══ Source data

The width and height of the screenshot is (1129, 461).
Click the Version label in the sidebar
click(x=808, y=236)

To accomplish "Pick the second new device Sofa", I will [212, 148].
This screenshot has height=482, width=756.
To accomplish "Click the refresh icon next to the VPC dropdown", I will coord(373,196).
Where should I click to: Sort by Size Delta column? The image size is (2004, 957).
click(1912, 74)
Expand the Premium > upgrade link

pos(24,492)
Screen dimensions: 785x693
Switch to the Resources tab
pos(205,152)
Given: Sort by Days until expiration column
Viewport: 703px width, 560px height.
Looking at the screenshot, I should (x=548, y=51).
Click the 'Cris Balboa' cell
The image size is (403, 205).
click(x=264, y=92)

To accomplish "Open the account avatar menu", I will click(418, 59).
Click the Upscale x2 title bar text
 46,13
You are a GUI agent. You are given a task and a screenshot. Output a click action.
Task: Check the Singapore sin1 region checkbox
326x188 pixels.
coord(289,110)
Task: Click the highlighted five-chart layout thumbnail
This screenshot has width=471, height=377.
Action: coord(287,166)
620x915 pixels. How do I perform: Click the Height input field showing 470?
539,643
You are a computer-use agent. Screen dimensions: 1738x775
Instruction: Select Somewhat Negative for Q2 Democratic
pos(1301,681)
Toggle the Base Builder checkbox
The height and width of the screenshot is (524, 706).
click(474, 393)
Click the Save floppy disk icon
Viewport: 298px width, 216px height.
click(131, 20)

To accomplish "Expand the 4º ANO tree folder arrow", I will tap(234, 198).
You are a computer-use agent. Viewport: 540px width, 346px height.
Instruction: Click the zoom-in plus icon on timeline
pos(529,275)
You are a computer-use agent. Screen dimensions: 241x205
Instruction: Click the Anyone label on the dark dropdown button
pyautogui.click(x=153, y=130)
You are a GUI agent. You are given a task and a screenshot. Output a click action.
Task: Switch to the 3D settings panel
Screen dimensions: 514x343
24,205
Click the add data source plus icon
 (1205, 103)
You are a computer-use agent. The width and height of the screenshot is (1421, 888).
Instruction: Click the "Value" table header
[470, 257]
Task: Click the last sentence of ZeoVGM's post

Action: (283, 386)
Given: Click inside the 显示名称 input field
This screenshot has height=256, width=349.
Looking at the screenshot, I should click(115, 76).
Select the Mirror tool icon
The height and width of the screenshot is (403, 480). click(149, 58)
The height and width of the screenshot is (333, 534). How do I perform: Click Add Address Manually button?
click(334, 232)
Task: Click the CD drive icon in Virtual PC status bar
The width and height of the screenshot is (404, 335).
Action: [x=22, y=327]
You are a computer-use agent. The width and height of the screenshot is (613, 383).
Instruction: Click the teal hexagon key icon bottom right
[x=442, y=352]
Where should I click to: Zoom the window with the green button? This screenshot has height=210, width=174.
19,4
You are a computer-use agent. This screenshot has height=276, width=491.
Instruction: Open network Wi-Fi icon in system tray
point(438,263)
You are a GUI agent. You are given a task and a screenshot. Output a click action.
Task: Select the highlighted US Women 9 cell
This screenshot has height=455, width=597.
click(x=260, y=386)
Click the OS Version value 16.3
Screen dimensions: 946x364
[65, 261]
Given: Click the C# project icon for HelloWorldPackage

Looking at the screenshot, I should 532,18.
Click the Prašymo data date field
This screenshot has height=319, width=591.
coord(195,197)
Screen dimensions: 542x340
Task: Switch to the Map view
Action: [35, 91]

════

### The task
The task here is to output the line with "Instruction: Click the teal" and all lines after it to the end of the records above, exactly and only those.

### Answer for this exercise
Instruction: Click the teal hexagon key icon bottom right
[x=442, y=352]
Where should I click to: Zoom the window with the green button? This screenshot has height=210, width=174.
19,4
You are a computer-use agent. This screenshot has height=276, width=491.
Instruction: Open network Wi-Fi icon in system tray
point(438,263)
You are a GUI agent. You are given a task and a screenshot. Output a click action.
Task: Select the highlighted US Women 9 cell
This screenshot has height=455, width=597.
click(x=260, y=386)
Click the OS Version value 16.3
Screen dimensions: 946x364
[65, 261]
Given: Click the C# project icon for HelloWorldPackage

Looking at the screenshot, I should 532,18.
Click the Prašymo data date field
This screenshot has height=319, width=591.
coord(195,197)
Screen dimensions: 542x340
Task: Switch to the Map view
Action: [35, 91]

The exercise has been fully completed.